Exercise brief →
Below are the records; copy exactly the stretch from the line containing "Where should I click to: Open the File" through the line containing "Click the green Text", both ends included, and nothing else.

Top of Given data

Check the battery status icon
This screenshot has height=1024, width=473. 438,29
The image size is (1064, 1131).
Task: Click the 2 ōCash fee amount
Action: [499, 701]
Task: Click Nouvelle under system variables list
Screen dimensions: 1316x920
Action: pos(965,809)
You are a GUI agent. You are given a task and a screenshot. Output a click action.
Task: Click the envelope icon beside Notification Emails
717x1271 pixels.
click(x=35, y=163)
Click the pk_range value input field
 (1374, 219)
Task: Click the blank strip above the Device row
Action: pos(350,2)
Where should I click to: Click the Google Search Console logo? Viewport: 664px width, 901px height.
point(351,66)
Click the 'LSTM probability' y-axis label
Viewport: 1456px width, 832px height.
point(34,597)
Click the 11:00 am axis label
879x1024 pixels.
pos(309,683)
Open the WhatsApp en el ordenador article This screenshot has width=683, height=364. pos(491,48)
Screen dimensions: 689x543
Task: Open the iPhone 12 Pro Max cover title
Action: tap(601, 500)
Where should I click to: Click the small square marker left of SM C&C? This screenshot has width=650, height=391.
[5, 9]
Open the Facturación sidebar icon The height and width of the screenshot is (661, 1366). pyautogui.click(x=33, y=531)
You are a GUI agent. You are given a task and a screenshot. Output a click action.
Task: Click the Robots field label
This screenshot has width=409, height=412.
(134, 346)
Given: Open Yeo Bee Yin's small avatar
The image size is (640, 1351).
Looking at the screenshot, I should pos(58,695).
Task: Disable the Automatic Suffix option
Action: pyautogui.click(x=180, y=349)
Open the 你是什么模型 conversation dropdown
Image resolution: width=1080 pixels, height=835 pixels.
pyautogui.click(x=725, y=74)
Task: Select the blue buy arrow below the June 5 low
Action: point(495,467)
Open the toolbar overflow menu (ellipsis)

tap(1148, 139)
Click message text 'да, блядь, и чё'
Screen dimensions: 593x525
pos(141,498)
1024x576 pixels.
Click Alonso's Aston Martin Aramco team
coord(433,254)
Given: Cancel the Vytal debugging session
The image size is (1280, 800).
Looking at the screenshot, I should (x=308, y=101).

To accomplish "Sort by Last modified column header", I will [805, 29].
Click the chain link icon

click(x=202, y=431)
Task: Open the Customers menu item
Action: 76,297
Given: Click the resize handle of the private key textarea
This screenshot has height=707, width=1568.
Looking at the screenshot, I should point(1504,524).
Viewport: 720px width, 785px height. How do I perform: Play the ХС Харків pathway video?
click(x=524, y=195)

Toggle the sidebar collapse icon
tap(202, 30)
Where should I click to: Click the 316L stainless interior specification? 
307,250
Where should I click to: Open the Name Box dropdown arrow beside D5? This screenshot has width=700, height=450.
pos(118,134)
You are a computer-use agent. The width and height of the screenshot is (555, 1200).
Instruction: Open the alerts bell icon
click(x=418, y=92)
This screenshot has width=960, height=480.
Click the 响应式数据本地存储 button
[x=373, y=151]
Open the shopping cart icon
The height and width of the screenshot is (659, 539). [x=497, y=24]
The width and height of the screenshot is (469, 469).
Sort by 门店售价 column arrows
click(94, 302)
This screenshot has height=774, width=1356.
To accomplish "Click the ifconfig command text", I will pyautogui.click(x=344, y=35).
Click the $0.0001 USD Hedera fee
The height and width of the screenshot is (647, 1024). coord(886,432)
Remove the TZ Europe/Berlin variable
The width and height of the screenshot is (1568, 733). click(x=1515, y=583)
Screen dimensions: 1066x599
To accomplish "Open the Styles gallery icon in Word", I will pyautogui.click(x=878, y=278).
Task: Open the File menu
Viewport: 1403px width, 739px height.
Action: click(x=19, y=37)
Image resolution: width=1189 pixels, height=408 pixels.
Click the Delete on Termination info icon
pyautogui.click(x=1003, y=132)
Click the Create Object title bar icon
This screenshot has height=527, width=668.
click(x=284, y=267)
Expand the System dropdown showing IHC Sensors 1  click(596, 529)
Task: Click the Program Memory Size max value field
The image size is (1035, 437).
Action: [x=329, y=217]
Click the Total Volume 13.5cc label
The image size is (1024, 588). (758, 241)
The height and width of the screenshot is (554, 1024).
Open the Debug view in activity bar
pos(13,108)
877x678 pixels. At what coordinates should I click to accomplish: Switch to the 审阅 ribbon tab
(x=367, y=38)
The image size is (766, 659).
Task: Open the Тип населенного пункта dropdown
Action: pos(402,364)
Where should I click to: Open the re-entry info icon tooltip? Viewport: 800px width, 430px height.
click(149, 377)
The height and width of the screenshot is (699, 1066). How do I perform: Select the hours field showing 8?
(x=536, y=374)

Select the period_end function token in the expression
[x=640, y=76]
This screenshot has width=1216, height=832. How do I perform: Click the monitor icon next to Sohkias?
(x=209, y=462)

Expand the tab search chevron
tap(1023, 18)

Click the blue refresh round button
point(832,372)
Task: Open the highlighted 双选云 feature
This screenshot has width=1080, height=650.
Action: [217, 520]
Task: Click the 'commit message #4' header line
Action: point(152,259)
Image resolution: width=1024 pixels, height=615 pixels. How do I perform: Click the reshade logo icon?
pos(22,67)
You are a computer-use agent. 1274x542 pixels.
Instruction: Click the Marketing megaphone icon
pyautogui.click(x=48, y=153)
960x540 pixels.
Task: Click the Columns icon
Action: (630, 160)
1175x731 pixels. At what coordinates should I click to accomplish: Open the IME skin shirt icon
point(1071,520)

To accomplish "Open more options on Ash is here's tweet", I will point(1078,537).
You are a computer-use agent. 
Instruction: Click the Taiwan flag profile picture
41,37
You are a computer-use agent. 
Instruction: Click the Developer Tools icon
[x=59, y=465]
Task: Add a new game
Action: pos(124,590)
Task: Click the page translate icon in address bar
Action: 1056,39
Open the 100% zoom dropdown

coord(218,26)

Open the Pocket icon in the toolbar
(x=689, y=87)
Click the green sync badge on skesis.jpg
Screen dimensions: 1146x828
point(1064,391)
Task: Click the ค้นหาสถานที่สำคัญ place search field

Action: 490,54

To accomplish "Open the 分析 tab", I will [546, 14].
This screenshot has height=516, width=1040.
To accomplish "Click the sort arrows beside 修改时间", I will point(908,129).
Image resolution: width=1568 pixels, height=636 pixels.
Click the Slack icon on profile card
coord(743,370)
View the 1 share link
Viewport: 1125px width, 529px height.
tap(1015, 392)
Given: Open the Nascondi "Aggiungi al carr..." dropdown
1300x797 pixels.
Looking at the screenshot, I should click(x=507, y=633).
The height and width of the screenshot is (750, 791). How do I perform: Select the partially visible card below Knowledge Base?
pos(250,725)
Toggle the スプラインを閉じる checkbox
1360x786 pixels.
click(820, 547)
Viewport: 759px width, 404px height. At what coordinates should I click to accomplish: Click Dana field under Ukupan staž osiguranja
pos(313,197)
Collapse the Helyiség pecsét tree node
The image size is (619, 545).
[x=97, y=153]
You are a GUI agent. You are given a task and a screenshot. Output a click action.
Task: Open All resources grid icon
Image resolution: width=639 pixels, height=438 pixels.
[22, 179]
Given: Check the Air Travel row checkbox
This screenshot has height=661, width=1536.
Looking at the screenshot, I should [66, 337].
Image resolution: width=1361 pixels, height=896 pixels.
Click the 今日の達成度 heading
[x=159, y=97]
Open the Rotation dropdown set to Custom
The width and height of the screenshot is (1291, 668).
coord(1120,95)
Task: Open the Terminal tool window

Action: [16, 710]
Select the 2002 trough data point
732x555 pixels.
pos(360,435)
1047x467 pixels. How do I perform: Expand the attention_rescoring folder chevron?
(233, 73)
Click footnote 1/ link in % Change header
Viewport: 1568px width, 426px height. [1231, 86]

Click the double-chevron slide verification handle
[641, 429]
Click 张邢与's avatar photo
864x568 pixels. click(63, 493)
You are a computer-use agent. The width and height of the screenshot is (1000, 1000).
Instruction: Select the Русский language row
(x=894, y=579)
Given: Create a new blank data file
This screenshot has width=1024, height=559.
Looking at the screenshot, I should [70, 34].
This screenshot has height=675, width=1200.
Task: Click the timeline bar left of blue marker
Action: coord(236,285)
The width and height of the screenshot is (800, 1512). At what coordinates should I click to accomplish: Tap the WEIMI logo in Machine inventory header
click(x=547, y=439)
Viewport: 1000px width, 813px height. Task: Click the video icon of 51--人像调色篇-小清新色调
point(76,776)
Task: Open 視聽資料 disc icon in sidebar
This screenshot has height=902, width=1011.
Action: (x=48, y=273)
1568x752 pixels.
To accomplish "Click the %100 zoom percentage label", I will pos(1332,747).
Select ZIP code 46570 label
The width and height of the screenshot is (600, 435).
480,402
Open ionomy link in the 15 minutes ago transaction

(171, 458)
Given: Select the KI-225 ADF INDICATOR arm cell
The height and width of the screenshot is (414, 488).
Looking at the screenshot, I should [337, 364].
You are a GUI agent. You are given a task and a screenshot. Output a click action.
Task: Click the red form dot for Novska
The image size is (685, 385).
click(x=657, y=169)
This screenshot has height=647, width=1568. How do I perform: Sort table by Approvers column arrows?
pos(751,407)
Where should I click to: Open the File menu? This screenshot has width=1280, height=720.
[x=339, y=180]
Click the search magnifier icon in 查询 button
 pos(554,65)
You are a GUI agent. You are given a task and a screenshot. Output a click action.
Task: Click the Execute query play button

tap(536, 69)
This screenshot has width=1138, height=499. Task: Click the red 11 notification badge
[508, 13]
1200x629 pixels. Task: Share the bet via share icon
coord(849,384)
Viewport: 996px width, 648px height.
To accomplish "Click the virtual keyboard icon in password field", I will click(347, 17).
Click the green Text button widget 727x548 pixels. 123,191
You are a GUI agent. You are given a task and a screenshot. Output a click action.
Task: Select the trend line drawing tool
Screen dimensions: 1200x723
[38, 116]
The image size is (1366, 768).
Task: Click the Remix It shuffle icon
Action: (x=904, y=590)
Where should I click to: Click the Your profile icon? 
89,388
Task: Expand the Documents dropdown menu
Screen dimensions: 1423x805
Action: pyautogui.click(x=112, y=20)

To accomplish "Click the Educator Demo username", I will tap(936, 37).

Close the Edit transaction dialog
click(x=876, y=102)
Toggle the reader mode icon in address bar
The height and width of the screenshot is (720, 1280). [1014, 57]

Bottom of Given data

Task solution →
Where should I click to: Open the File menu? This screenshot has width=1280, height=720.
[x=339, y=180]
Click the search magnifier icon in 查询 button
 pos(554,65)
You are a GUI agent. You are given a task and a screenshot. Output a click action.
Task: Click the Execute query play button

tap(536, 69)
This screenshot has width=1138, height=499. Task: Click the red 11 notification badge
[508, 13]
1200x629 pixels. Task: Share the bet via share icon
coord(849,384)
Viewport: 996px width, 648px height.
To accomplish "Click the virtual keyboard icon in password field", I will click(347, 17).
Click the green Text button widget 727x548 pixels. 123,191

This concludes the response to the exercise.